Jing Ke (died 227 BC) was a youxia during the late Warring States period of Ancient China. As a retainer of Crown Prince Dan of the Yan state, he was infamous for his failed assassination attempt on King Zheng of the Qin state, who later became Qin Shi Huang, the Qin Dynasty's first emperor (from 221 BC to 210 BC).  His story is told in the chapter titled Biographies of Assassins (刺客列傳) in Sima Qian's Records of the Grand Historian.

Background
In 230 BC, the Qin state began conquering other states as part of King Zheng's ambition to unify the country under one rule.  The Qin army, having already achieved absolute military supremacy over the other states since 260 BC, first successfully annihilated the state of Han, the weakest of the Seven Warring States. Two years later, the once-formidable Zhao state was also conquered in 236 BC.

Zhao's northeastern neighbor, the Yan state was next in line to be threatened by Qin expansion. In exchange for peace, King Xi of Yan had earlier forced his son Crown Prince Dan to be held a diplomatic hostage in the Qin, but Prince Dan returned knowing that Qin was far stronger than Yan and would attack it sooner or later.

Jing Ke originally came from the minor Wey state. He was of the clan name Qing (庆氏) of the ancestral name Jiang (姜姓) and a distant descendant of Wukui of Qi, had good education and was proficient in the art of the sword.  His homeland of Wey was annexed by Qin in 239 BC, and Jing Ke fled to Yan. A youxia named Tian Guang (田光) first introduced him to Prince Dan. There Jing Ke accepted the hospitality of Prince Dan, who, as a last resort, decided to send an assassin against the King of Qin. The plan involved either kidnapping the king and forcing him to release the territories from his control; or failing this, killing him. The expectation in either case was that Qin would be left disorganized, enabling the other remaining major states to unite against its conquest.

Assassination plot

Planning 
In 228 BC, the Qin army was already at the Zhao capital of Handan, and was waiting to approach the state of Yan. Jing Ke agreed to go to Qin and pretend to be a nobleman begging for mercy. According to events at the time, Dukang (督亢) (in present-day Hebei Province) was the first part of the Yan state that the Qin wanted, by reason of its fertile farmland. The plan was to present as gifts the map of Dukang and the severed head of the traitorous Qin general Huan Yi to the king of Qin, in order to approach him.
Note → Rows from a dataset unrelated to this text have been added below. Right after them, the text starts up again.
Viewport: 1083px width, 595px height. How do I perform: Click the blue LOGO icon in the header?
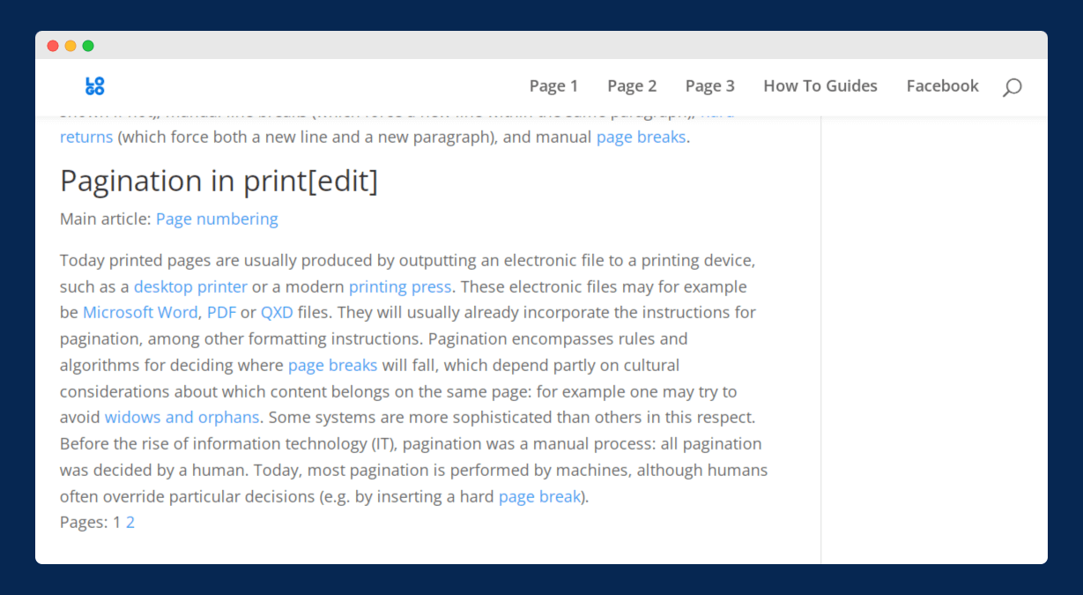tap(94, 86)
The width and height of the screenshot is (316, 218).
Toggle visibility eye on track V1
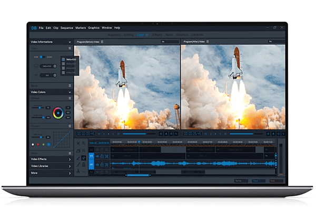click(x=97, y=156)
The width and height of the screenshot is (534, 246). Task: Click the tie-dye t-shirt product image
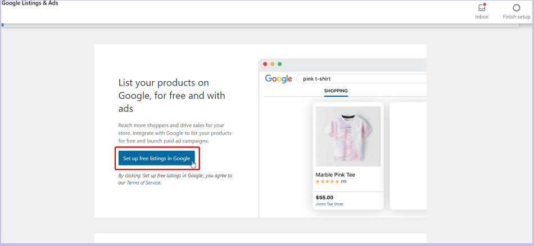click(348, 136)
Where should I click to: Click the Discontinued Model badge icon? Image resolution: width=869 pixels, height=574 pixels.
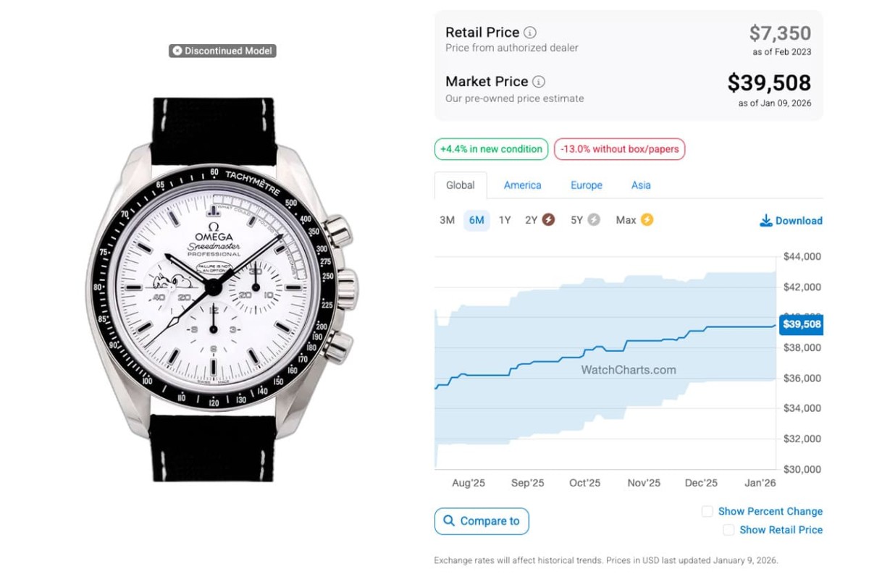point(177,51)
At the time, General Huan Yi had lost favor with Qin and wanted revenge against it; whereas the Qin state put a bounty on capturing him of 1,000 gold pieces. Jing Ke went to Huan himself to discuss the assassination plan. Huan Yi believed that the plan would work, and agreed to commit suicide so that his head could be collected.

Prince Dan then obtained the sharpest possible dagger, refined it with poison, and gave it to Jing Ke. To accompany him, Prince Dan assigned Qin Wuyang as his assistant.  Qin Wuyang was known to have successfully committed murder at the age of 13.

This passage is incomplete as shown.